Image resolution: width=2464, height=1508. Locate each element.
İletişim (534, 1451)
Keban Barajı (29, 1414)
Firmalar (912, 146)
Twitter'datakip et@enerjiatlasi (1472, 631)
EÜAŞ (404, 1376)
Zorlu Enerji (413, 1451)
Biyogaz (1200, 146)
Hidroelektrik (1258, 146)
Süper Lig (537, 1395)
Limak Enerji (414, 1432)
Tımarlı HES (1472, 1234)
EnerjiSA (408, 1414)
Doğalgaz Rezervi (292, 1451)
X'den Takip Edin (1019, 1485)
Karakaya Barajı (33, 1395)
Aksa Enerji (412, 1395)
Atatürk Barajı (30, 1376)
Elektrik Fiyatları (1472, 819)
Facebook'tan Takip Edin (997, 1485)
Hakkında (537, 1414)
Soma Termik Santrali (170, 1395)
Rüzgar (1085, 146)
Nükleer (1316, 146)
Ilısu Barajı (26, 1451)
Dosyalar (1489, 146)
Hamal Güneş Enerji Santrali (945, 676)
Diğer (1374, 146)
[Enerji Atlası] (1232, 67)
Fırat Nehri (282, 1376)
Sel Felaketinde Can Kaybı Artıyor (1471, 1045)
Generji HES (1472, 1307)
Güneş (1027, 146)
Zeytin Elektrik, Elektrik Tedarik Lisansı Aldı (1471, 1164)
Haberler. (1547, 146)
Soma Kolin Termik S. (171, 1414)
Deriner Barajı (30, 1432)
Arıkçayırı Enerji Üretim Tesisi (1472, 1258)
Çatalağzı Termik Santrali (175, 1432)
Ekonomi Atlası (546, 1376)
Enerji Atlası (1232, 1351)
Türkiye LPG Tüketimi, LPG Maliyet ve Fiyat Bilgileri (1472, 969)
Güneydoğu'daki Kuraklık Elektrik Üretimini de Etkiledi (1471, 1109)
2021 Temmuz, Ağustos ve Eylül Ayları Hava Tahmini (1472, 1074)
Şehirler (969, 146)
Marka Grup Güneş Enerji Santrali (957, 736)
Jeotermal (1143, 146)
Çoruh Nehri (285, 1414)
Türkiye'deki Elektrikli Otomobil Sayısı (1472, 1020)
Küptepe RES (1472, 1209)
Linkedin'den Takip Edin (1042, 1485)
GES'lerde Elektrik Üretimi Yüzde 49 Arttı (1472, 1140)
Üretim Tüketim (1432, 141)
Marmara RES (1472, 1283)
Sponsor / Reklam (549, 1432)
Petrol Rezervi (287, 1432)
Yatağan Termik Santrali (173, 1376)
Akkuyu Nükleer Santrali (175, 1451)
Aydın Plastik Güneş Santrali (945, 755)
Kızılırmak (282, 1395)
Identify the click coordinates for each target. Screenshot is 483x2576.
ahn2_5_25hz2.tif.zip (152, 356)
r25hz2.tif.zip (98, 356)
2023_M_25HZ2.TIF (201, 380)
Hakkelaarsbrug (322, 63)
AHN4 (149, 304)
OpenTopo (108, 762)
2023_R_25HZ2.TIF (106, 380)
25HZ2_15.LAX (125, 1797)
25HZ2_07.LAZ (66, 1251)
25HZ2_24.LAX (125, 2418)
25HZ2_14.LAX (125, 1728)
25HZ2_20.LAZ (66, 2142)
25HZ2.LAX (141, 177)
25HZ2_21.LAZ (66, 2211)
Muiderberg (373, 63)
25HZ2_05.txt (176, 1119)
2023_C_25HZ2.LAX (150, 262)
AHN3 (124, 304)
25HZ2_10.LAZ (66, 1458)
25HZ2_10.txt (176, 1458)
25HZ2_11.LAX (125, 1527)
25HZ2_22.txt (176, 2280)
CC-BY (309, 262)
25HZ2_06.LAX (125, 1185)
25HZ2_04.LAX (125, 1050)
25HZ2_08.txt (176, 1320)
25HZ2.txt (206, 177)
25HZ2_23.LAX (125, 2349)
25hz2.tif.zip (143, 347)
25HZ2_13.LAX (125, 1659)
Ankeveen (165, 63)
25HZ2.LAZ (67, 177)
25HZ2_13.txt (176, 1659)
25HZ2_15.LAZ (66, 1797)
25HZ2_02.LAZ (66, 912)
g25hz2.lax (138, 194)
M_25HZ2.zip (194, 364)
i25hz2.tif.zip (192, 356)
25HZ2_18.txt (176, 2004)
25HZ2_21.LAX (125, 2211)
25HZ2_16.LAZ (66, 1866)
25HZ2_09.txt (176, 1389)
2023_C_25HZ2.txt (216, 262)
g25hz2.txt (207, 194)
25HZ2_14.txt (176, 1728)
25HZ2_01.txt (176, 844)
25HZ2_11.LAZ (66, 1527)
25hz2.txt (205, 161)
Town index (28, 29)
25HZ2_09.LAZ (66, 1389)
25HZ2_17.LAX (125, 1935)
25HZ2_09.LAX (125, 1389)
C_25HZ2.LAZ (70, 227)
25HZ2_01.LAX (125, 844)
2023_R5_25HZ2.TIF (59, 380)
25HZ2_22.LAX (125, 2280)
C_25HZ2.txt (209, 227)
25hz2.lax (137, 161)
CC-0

▶ [YOUR OBJECTIVE]:
Each record above should be repeated exactly as it appears.

▶ [WRITTEN SOLUTION]:
Image resolution: width=2464, height=1508. Locate each element.
İletişim (534, 1451)
Keban Barajı (29, 1414)
Firmalar (912, 146)
Twitter'datakip et@enerjiatlasi (1472, 631)
EÜAŞ (404, 1376)
Zorlu Enerji (413, 1451)
Biyogaz (1200, 146)
Hidroelektrik (1258, 146)
Süper Lig (537, 1395)
Limak Enerji (414, 1432)
Tımarlı HES (1472, 1234)
EnerjiSA (408, 1414)
Doğalgaz Rezervi (292, 1451)
X'den Takip Edin (1019, 1485)
Karakaya Barajı (33, 1395)
Aksa Enerji (412, 1395)
Atatürk Barajı (30, 1376)
Elektrik Fiyatları (1472, 819)
Facebook'tan Takip Edin (997, 1485)
Hakkında (537, 1414)
Soma Termik Santrali (170, 1395)
Rüzgar (1085, 146)
Nükleer (1316, 146)
Ilısu Barajı (26, 1451)
Dosyalar (1489, 146)
Hamal Güneş Enerji Santrali (945, 676)
Diğer (1374, 146)
[Enerji Atlası] (1232, 67)
Fırat Nehri (282, 1376)
Sel Felaketinde Can Kaybı Artıyor (1471, 1045)
Generji HES (1472, 1307)
Güneş (1027, 146)
Zeytin Elektrik, Elektrik Tedarik Lisansı Aldı (1471, 1164)
Haberler. (1547, 146)
Soma Kolin Termik S. (171, 1414)
Deriner Barajı (30, 1432)
Arıkçayırı Enerji Üretim Tesisi (1472, 1258)
Çatalağzı Termik Santrali (175, 1432)
Ekonomi Atlası (546, 1376)
Enerji Atlası (1232, 1351)
Türkiye LPG Tüketimi, LPG Maliyet ve Fiyat Bilgileri (1472, 969)
Güneydoğu'daki Kuraklık Elektrik Üretimini de Etkiledi (1471, 1109)
2021 Temmuz, Ağustos ve Eylül Ayları Hava Tahmini (1472, 1074)
Şehirler (969, 146)
Marka Grup Güneş Enerji Santrali (957, 736)
Jeotermal (1143, 146)
Çoruh Nehri (285, 1414)
Türkiye'deki Elektrikli Otomobil Sayısı (1472, 1020)
Küptepe RES (1472, 1209)
Linkedin'den Takip Edin (1042, 1485)
GES'lerde Elektrik Üretimi Yüzde 49 Arttı (1472, 1140)
Üretim Tüketim (1432, 141)
Marmara RES (1472, 1283)
Sponsor / Reklam (549, 1432)
Petrol Rezervi (287, 1432)
Yatağan Termik Santrali (173, 1376)
Akkuyu Nükleer Santrali (175, 1451)
Aydın Plastik Güneş Santrali (945, 755)
Kızılırmak (282, 1395)
Identify the click coordinates for each target. Screenshot is 483x2576.
ahn2_5_25hz2.tif.zip (152, 356)
r25hz2.tif.zip (98, 356)
2023_M_25HZ2.TIF (201, 380)
Hakkelaarsbrug (322, 63)
AHN4 (149, 304)
OpenTopo (108, 762)
2023_R_25HZ2.TIF (106, 380)
25HZ2_15.LAX (125, 1797)
25HZ2_07.LAZ (66, 1251)
25HZ2_24.LAX (125, 2418)
25HZ2_14.LAX (125, 1728)
25HZ2_20.LAZ (66, 2142)
25HZ2.LAX (141, 177)
25HZ2_21.LAZ (66, 2211)
Muiderberg (373, 63)
25HZ2_05.txt (176, 1119)
2023_C_25HZ2.LAX (150, 262)
AHN3 (124, 304)
25HZ2_10.LAZ (66, 1458)
25HZ2_10.txt (176, 1458)
25HZ2_11.LAX (125, 1527)
25HZ2_22.txt (176, 2280)
CC-BY (309, 262)
25HZ2_06.LAX (125, 1185)
25HZ2_04.LAX (125, 1050)
25HZ2_08.txt (176, 1320)
25HZ2.txt (206, 177)
25HZ2_23.LAX (125, 2349)
25hz2.tif.zip (143, 347)
25HZ2_13.LAX (125, 1659)
Ankeveen (165, 63)
25HZ2.LAZ (67, 177)
25HZ2_13.txt (176, 1659)
25HZ2_15.LAZ (66, 1797)
25HZ2_02.LAZ (66, 912)
g25hz2.lax (138, 194)
M_25HZ2.zip (194, 364)
i25hz2.tif.zip (192, 356)
25HZ2_18.txt (176, 2004)
25HZ2_21.LAX (125, 2211)
25HZ2_16.LAZ (66, 1866)
25HZ2_09.txt (176, 1389)
2023_C_25HZ2.txt (216, 262)
g25hz2.txt (207, 194)
25HZ2_14.txt (176, 1728)
25HZ2_01.txt (176, 844)
25HZ2_11.LAZ (66, 1527)
25hz2.txt (205, 161)
Town index (28, 29)
25HZ2_09.LAZ (66, 1389)
25HZ2_17.LAX (125, 1935)
25HZ2_09.LAX (125, 1389)
C_25HZ2.LAZ (70, 227)
25HZ2_01.LAX (125, 844)
2023_R5_25HZ2.TIF (59, 380)
25HZ2_22.LAX (125, 2280)
C_25HZ2.txt (209, 227)
25hz2.lax (137, 161)
CC-0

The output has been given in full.